[Stored items]
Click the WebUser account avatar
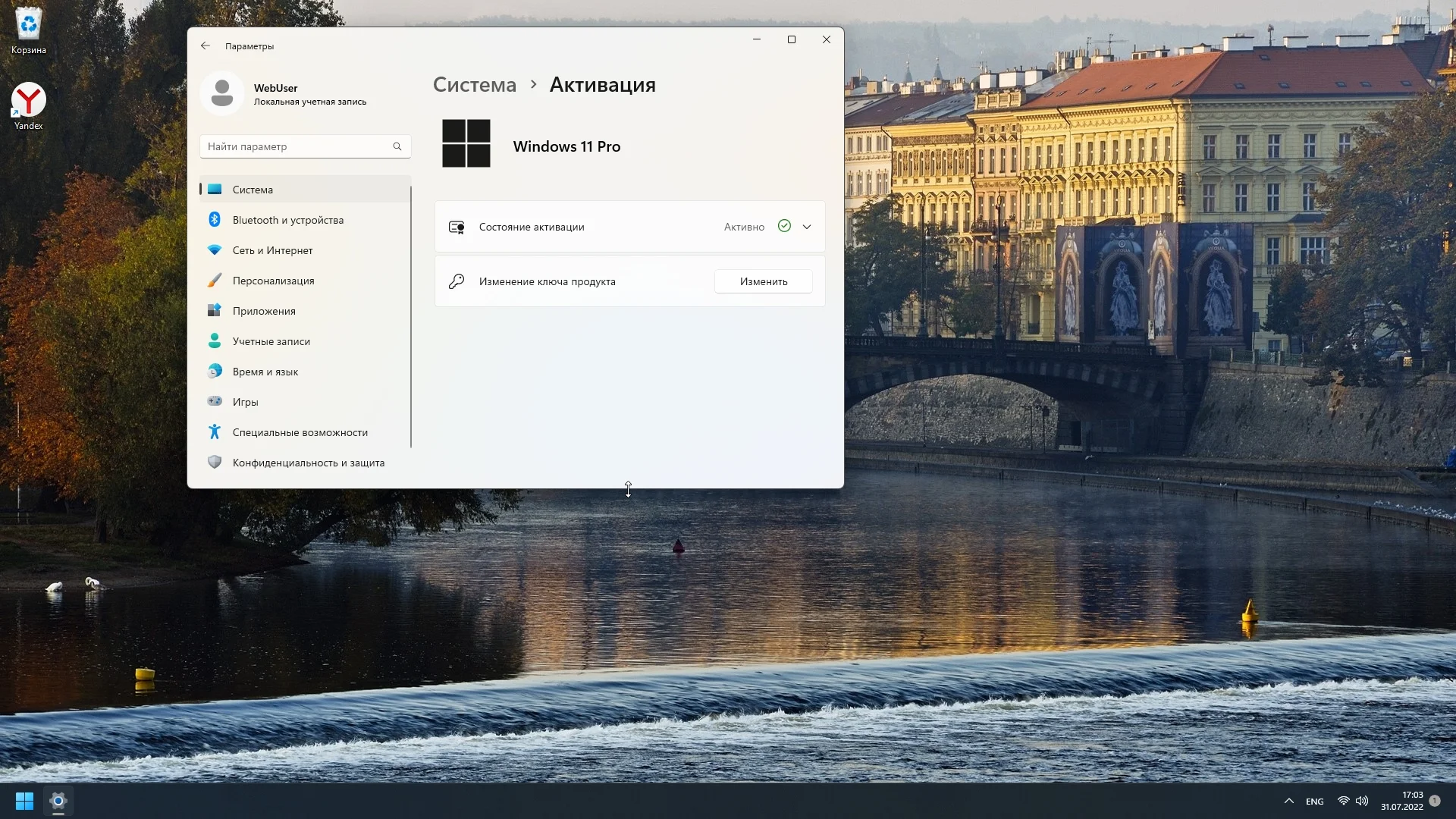Viewport: 1456px width, 819px height. pyautogui.click(x=221, y=94)
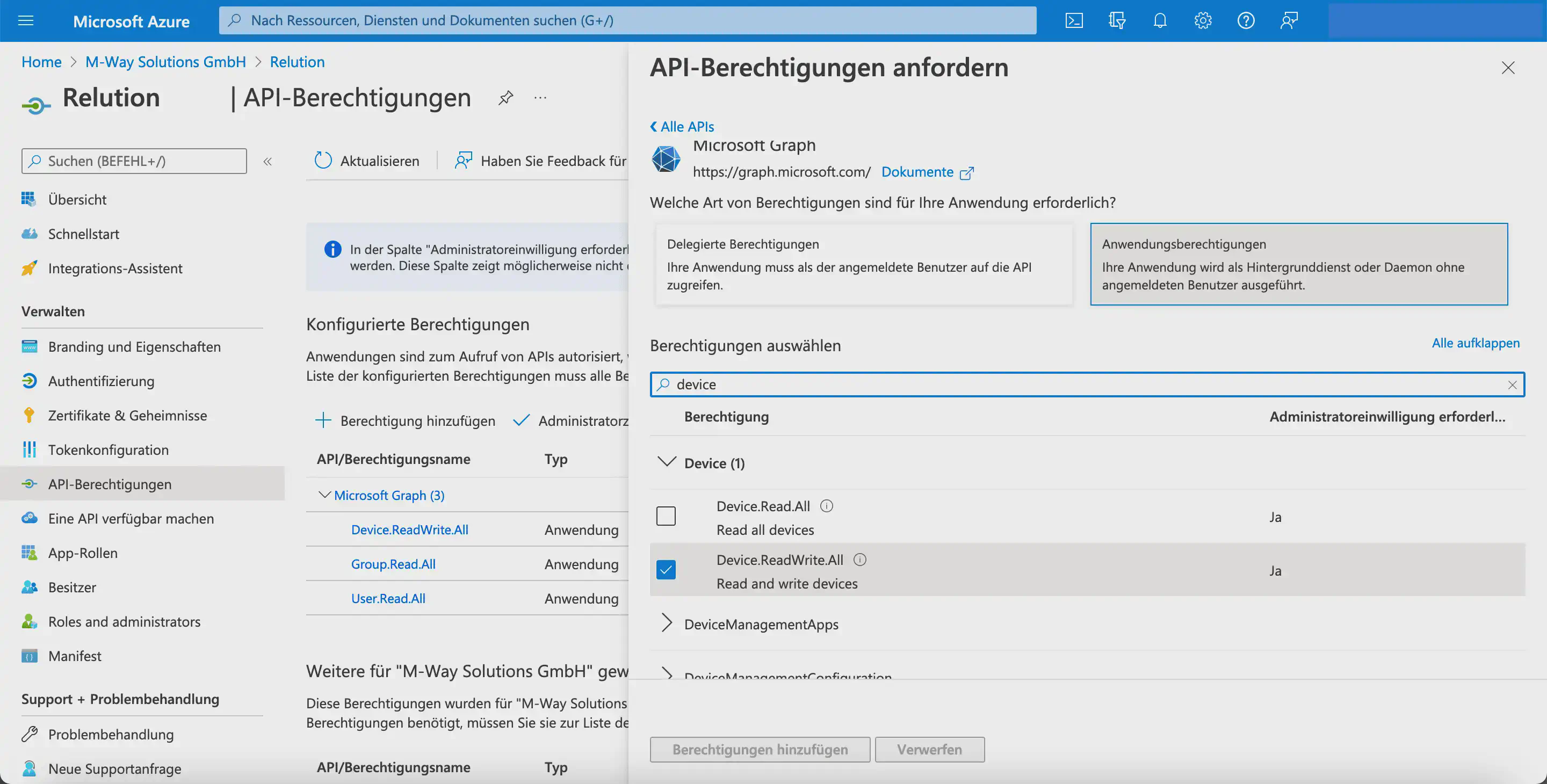The width and height of the screenshot is (1547, 784).
Task: Collapse the Device (1) permission group
Action: [x=667, y=462]
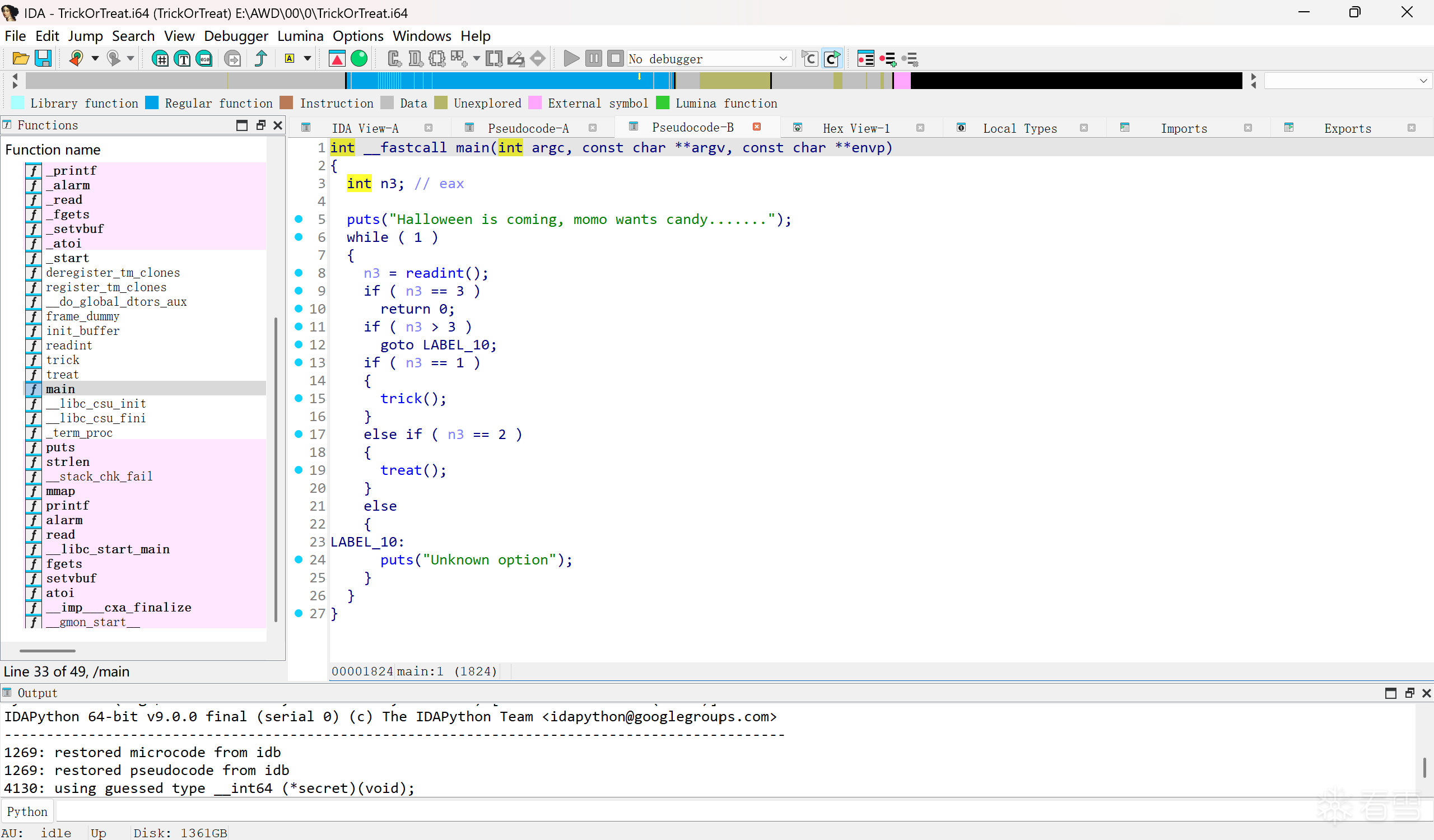Click the External symbol pink color swatch
The image size is (1434, 840).
pos(534,103)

# Activity
Each entry is to be written out again word for word, and any pictures are to be omitted.

# Exercise response
Click the WebUser account avatar
Viewport: 1456px width, 819px height. pyautogui.click(x=221, y=94)
The width and height of the screenshot is (1547, 784).
Task: Collapse the Device (1) permission group
Action: [x=667, y=462]
Click the External symbol pink color swatch
The image size is (1434, 840).
pos(534,103)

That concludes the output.